A través de la Resolución Conjunta 50/2025, el gobierno de Javier Milei —que ya le puso candado a varias oficinas y cambió el café por mate cocido— avanza con el plan de achique. La idea no es nueva, pero sí más prolija: cada organismo público que quiera deshacerse de personal deberá presentar su plan a dos comités de guardianes tecnocráticos que dirán si se puede soltar lastre o si hay que seguir remando con el barco lleno.

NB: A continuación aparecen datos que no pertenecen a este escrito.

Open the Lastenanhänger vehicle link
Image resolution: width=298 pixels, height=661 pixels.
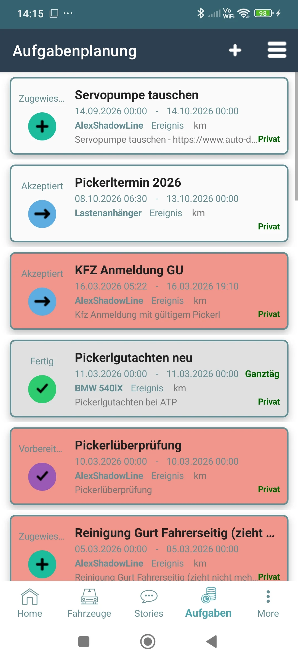(x=108, y=213)
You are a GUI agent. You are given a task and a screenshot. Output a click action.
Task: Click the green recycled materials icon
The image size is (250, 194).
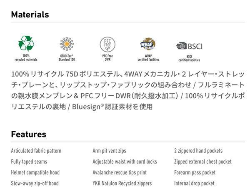25,43
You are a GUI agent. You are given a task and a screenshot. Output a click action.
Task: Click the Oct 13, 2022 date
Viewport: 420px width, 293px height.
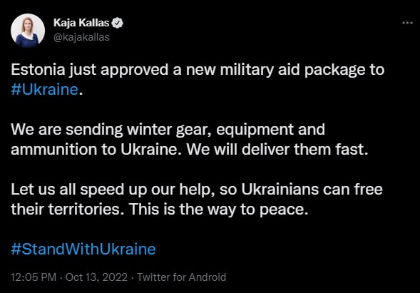pos(96,277)
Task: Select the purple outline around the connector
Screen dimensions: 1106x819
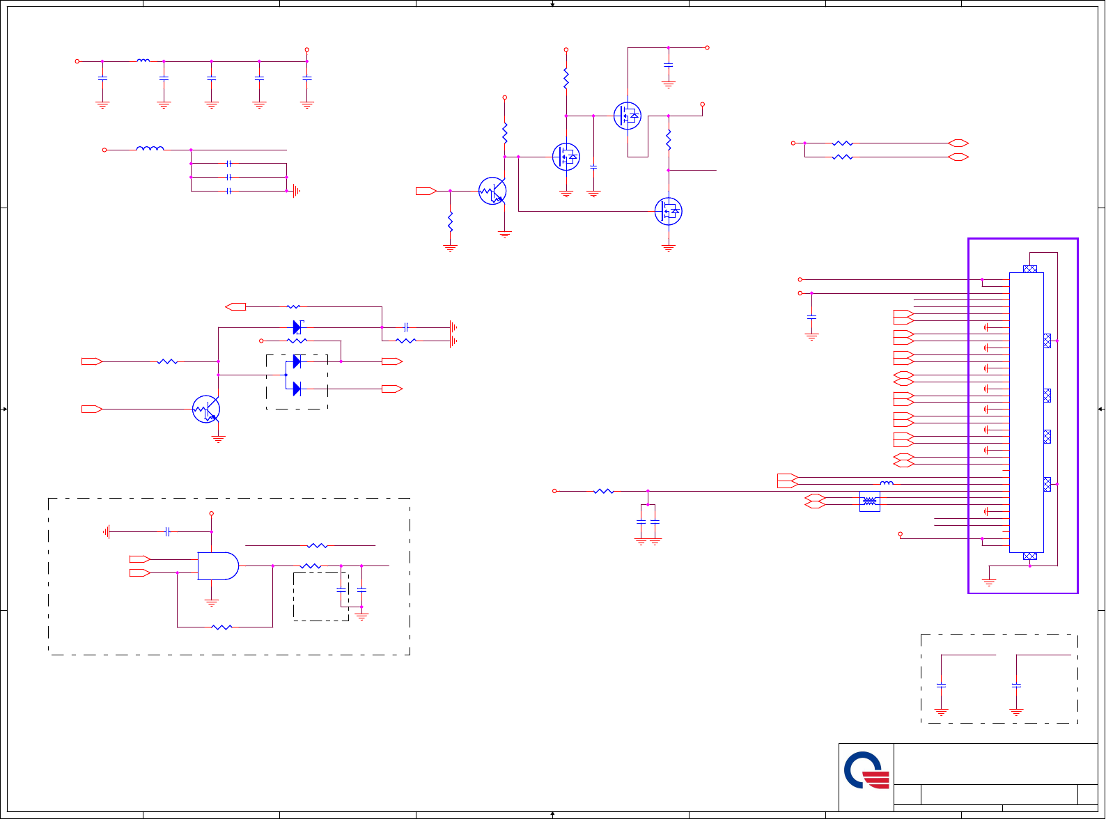Action: click(1023, 416)
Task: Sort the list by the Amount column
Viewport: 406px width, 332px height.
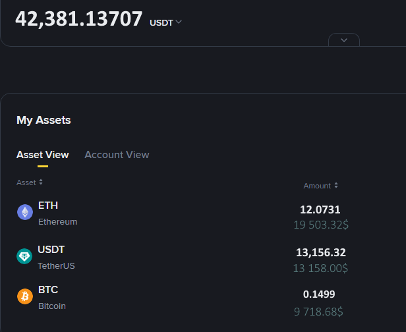Action: click(x=320, y=186)
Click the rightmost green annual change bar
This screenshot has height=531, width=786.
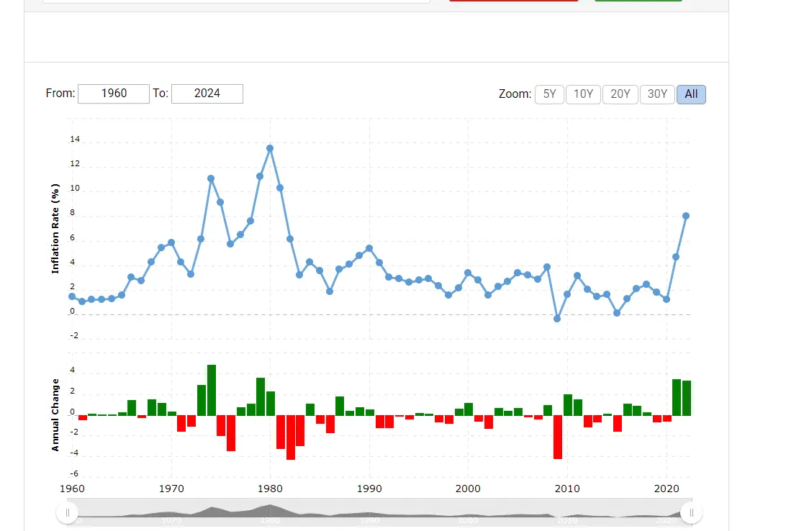tap(687, 398)
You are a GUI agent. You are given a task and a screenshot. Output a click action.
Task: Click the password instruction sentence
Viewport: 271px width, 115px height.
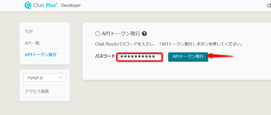169,44
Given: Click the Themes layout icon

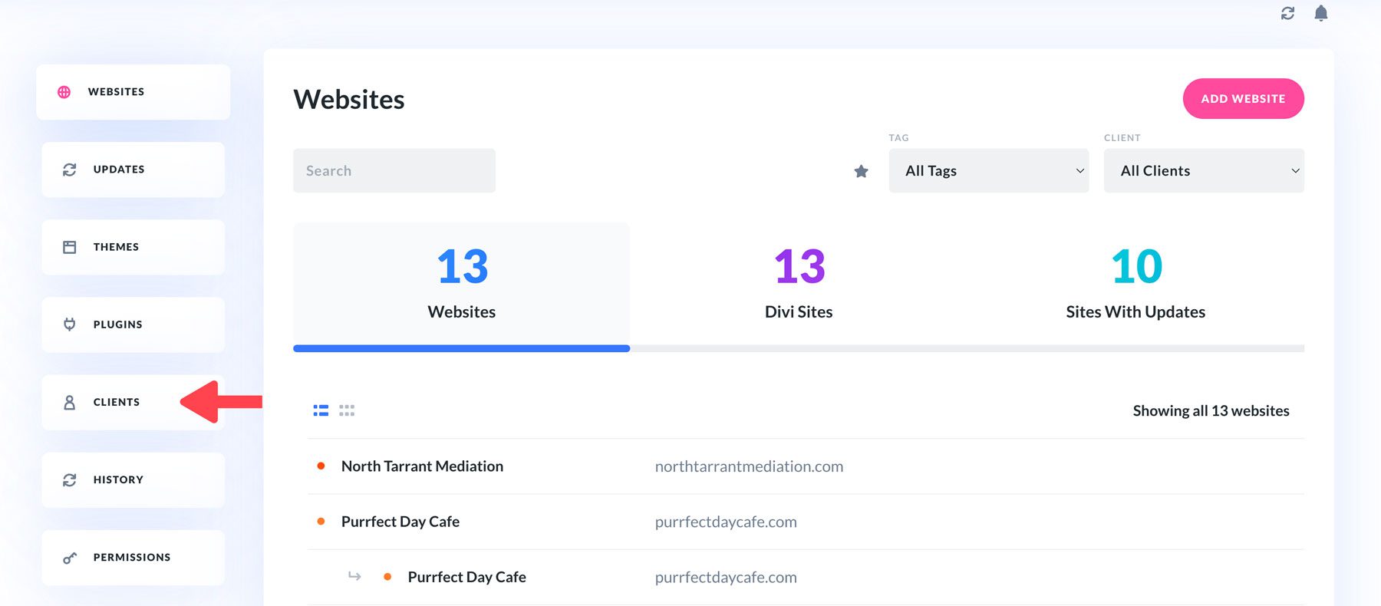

La Subsecretaría de Presupuesto verá si hay dinero suficiente para la despedida, mientras que la de Modernización del Empleo Público evaluará si el trámite está bien presentado y no les colaron un PowerPoint de 2003. Todo en formato digital, por supuesto, porque si hay algo que no se negocia es la eficiencia, aunque se esté desmantelando al Estado desde adentro.
Y si bien la palabra “voluntario” suena linda, no faltará el que se sienta como en una rifa donde el premio es el desempleo. Mientras tanto, en los pasillos de la administración pública se empieza a escuchar con más fuerza la frase: “¿Y vos, te vas o te quedás?”. Porque en esta nueva etapa, cada escritorio vacío es una victoria contable… y cada Excel actualizado, una lágrima de burócrata menos.